_Aim of the exercise_
Please set down only the lines running from the one with "Given: Open 'anfragen?'" through the last line of the entries, exactly as written and without any pictures.

_Exercise material_
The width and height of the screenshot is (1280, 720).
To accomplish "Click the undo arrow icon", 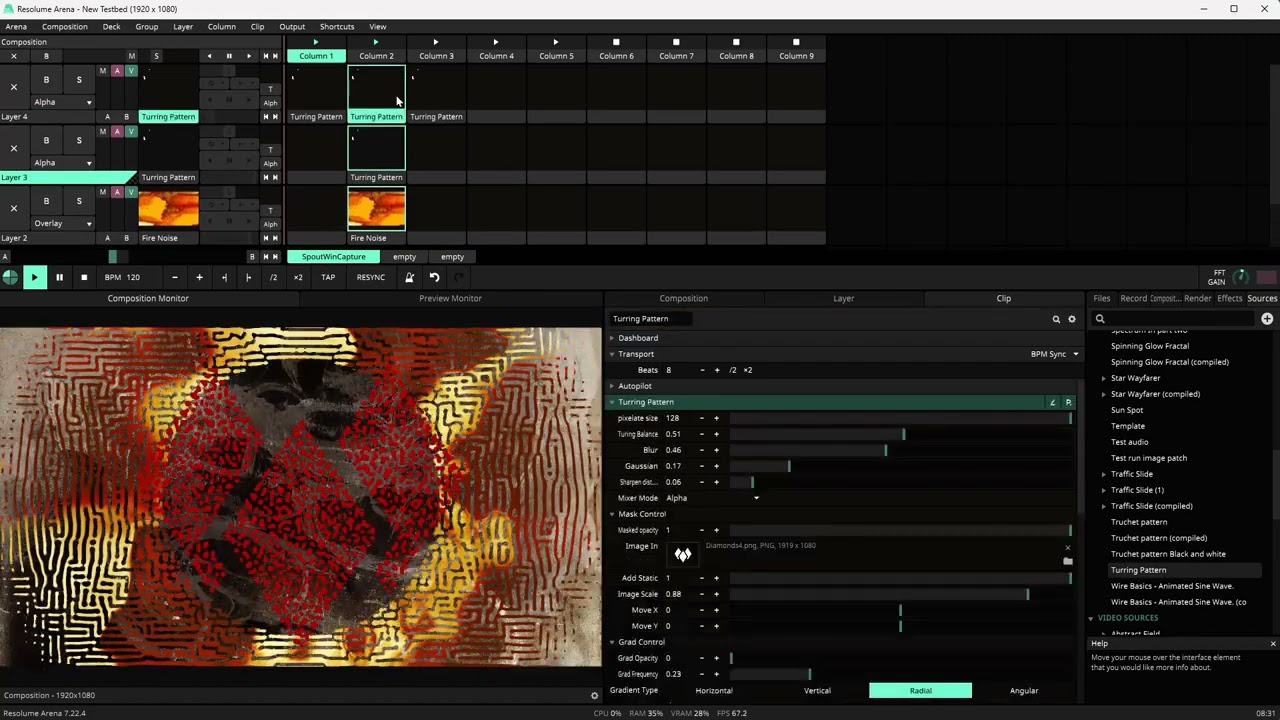I will [434, 277].
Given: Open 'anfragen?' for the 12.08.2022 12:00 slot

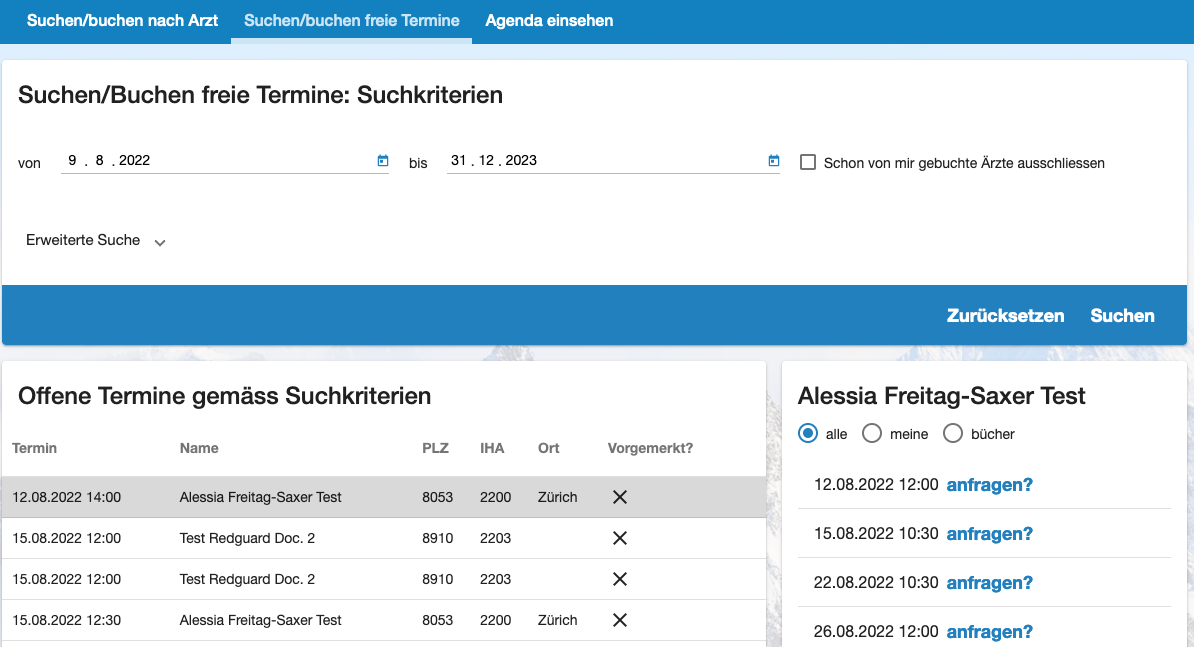Looking at the screenshot, I should pyautogui.click(x=989, y=484).
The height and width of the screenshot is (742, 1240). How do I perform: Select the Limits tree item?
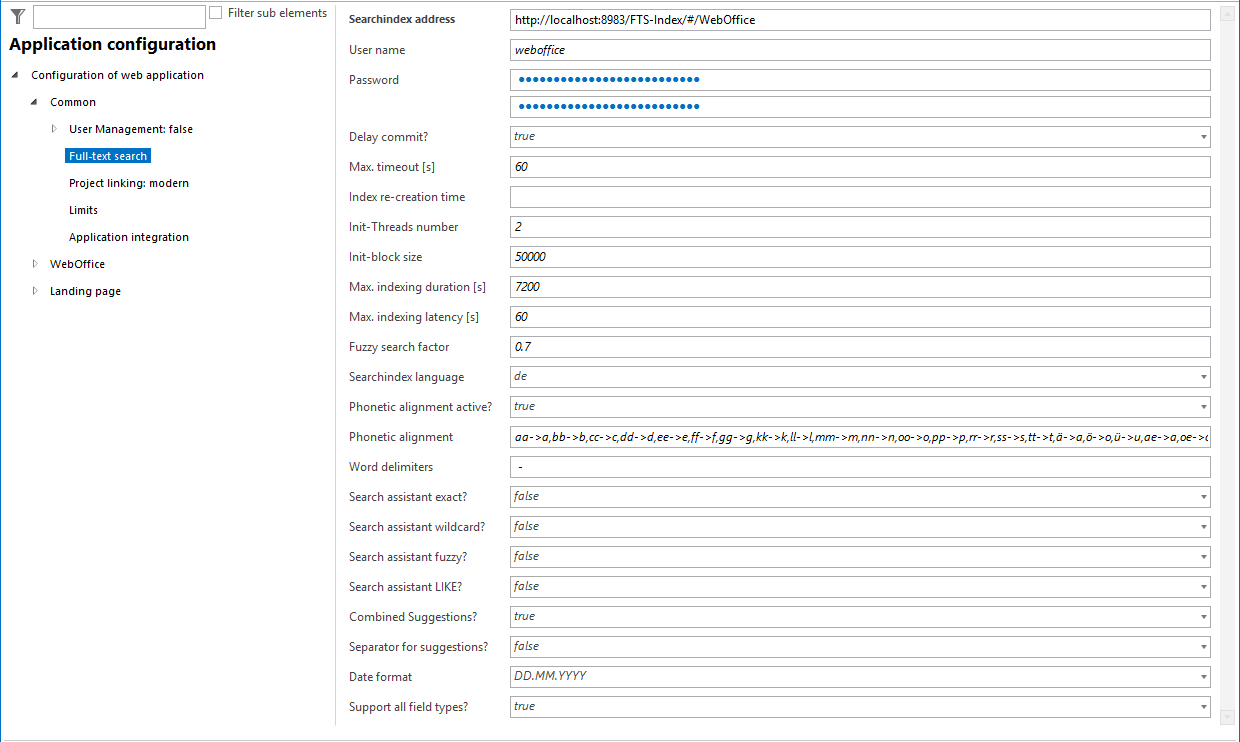(83, 209)
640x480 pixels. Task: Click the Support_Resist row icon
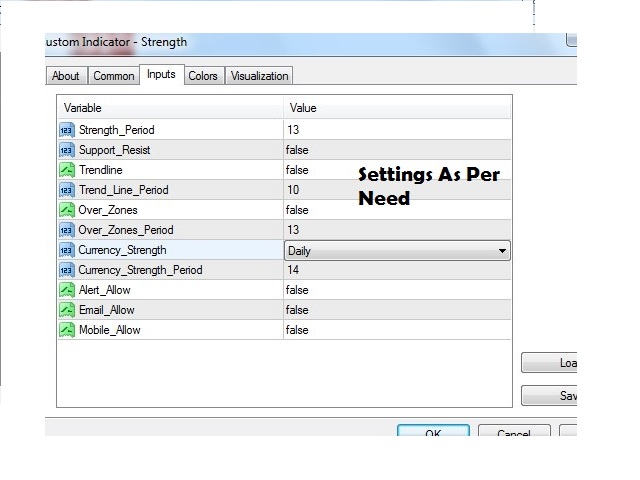tap(67, 150)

_Result of this exercise_
Given: Open 'anfragen?' for the 12.08.2022 12:00 slot

Looking at the screenshot, I should pyautogui.click(x=989, y=484).
The height and width of the screenshot is (742, 1240). How do I perform: Select the Limits tree item?
(83, 209)
640x480 pixels. Task: Click the Support_Resist row icon
tap(67, 150)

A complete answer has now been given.